Content starts

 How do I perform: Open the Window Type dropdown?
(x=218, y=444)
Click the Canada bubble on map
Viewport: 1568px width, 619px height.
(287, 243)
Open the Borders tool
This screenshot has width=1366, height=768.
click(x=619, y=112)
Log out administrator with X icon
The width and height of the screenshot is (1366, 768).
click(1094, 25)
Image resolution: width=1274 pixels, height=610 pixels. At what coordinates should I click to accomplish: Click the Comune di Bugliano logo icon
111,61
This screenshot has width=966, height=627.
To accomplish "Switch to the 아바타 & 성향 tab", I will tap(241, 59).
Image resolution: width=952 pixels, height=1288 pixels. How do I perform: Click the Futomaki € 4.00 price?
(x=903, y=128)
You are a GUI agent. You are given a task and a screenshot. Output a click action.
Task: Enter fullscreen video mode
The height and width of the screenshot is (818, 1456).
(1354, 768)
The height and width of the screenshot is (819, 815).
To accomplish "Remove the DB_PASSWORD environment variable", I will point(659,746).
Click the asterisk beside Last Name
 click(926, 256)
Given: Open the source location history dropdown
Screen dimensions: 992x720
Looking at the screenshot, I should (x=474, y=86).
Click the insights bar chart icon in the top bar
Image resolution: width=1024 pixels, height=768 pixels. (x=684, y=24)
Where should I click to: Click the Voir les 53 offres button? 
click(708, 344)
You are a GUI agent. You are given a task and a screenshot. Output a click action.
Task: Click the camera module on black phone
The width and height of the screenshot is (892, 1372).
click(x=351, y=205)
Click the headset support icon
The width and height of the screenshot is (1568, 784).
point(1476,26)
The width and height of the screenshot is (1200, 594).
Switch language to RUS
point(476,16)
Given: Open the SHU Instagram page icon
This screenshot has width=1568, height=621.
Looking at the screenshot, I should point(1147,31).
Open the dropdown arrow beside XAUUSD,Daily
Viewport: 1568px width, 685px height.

Content ends

BRIEF » Each line above is to be restated exactly as it stands.

SOLUTION TO THIS TASK »
 How do I perform: Open the Window Type dropdown?
(x=218, y=444)
Click the Canada bubble on map
Viewport: 1568px width, 619px height.
(287, 243)
Open the Borders tool
This screenshot has width=1366, height=768.
click(x=619, y=112)
Log out administrator with X icon
The width and height of the screenshot is (1366, 768).
click(1094, 25)
Image resolution: width=1274 pixels, height=610 pixels. At what coordinates should I click to accomplish: Click the Comune di Bugliano logo icon
111,61
This screenshot has width=966, height=627.
To accomplish "Switch to the 아바타 & 성향 tab", I will tap(241, 59).
Image resolution: width=952 pixels, height=1288 pixels. How do I perform: Click the Futomaki € 4.00 price?
(x=903, y=128)
You are a GUI agent. You are given a task and a screenshot. Output a click action.
Task: Enter fullscreen video mode
The height and width of the screenshot is (818, 1456).
(1354, 768)
The height and width of the screenshot is (819, 815).
To accomplish "Remove the DB_PASSWORD environment variable", I will point(659,746).
Click the asterisk beside Last Name
 click(926, 256)
Given: Open the source location history dropdown
Screen dimensions: 992x720
Looking at the screenshot, I should (x=474, y=86).
Click the insights bar chart icon in the top bar
Image resolution: width=1024 pixels, height=768 pixels. (x=684, y=24)
Where should I click to: Click the Voir les 53 offres button? 
click(708, 344)
You are a GUI agent. You are given a task and a screenshot. Output a click action.
Task: Click the camera module on black phone
The width and height of the screenshot is (892, 1372).
click(x=351, y=205)
Click the headset support icon
The width and height of the screenshot is (1568, 784).
point(1476,26)
The width and height of the screenshot is (1200, 594).
Switch language to RUS
point(476,16)
Given: Open the SHU Instagram page icon
This screenshot has width=1568, height=621.
Looking at the screenshot, I should point(1147,31).
Open the dropdown arrow beside XAUUSD,Daily
Viewport: 1568px width, 685px height.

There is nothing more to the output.